# Exercise requirements
Every line of the records below from the line with "歧路旅人 2 (Octopath Traveler 2) 最強武器裝備獲取方法整理-其他" up to and including the line with "兩性情趣 (463, 214)" must be reproduced exactly, and no line outside that range.

# Data entries
::::

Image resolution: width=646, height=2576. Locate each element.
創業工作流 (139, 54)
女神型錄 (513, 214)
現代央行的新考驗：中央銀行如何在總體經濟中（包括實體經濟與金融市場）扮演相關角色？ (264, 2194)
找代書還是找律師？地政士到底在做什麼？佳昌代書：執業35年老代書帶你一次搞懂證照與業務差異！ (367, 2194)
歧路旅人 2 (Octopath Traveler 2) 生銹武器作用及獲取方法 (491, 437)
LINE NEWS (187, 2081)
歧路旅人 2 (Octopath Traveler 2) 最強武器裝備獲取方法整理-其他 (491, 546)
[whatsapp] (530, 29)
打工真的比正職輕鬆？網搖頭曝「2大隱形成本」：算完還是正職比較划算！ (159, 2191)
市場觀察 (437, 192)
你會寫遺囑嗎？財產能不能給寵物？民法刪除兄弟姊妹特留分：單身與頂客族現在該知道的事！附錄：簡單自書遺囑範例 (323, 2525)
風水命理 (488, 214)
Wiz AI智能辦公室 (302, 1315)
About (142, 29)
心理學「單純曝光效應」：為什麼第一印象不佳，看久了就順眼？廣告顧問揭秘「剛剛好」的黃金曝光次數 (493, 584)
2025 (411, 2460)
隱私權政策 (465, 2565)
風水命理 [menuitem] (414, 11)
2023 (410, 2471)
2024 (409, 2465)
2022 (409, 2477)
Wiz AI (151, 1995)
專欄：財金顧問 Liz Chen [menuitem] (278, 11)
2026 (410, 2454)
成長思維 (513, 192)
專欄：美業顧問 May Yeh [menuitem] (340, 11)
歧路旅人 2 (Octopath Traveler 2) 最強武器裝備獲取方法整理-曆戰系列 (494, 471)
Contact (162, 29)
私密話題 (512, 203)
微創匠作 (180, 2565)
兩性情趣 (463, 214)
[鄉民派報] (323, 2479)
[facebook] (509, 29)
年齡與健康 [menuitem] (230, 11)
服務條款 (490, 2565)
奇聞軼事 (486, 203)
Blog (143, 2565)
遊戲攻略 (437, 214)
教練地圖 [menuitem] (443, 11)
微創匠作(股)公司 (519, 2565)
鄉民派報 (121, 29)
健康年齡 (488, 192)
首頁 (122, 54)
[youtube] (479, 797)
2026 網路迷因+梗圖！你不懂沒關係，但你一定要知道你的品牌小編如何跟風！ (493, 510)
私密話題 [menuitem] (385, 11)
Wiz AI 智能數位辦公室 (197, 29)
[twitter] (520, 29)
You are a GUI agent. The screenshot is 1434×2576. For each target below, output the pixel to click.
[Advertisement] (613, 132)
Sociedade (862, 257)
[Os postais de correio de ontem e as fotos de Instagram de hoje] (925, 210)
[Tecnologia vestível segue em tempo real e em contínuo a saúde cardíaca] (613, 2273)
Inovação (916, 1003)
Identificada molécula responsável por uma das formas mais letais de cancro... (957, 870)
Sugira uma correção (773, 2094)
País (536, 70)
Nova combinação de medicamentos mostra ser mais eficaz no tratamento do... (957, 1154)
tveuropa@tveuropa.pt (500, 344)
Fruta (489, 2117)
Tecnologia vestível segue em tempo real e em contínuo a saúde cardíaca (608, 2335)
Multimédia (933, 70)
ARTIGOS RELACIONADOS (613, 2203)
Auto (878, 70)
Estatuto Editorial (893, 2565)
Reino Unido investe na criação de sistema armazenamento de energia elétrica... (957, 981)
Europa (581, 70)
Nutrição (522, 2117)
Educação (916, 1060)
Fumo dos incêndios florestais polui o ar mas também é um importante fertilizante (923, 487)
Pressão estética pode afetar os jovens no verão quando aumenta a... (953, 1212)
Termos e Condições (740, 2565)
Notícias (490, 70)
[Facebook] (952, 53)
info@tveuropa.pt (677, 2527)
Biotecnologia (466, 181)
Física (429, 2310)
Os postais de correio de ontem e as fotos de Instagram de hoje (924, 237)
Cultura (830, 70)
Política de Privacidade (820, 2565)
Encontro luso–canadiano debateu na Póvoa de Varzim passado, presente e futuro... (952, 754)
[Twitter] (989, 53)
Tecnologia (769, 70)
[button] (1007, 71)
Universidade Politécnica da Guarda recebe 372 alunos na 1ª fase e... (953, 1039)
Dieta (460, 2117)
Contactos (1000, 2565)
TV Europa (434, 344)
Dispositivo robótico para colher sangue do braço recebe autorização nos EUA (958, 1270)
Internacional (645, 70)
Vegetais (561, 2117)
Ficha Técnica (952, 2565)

::::

# Solved exercise
歧路旅人 2 (Octopath Traveler 2) 最強武器裝備獲取方法整理-其他 (491, 546)
[whatsapp] (530, 29)
打工真的比正職輕鬆？網搖頭曝「2大隱形成本」：算完還是正職比較划算！ (159, 2191)
市場觀察 (437, 192)
你會寫遺囑嗎？財產能不能給寵物？民法刪除兄弟姊妹特留分：單身與頂客族現在該知道的事！附錄：簡單自書遺囑範例 (323, 2525)
風水命理 (488, 214)
Wiz AI智能辦公室 (302, 1315)
About (142, 29)
心理學「單純曝光效應」：為什麼第一印象不佳，看久了就順眼？廣告顧問揭秘「剛剛好」的黃金曝光次數 (493, 584)
2025 (411, 2460)
隱私權政策 (465, 2565)
風水命理 [menuitem] (414, 11)
2023 (410, 2471)
2024 (409, 2465)
2022 (409, 2477)
Wiz AI (151, 1995)
專欄：財金顧問 Liz Chen [menuitem] (278, 11)
2026 (410, 2454)
成長思維 (513, 192)
專欄：美業顧問 May Yeh [menuitem] (340, 11)
歧路旅人 2 (Octopath Traveler 2) 最強武器裝備獲取方法整理-曆戰系列 (494, 471)
Contact (162, 29)
私密話題 (512, 203)
微創匠作 (180, 2565)
兩性情趣 (463, 214)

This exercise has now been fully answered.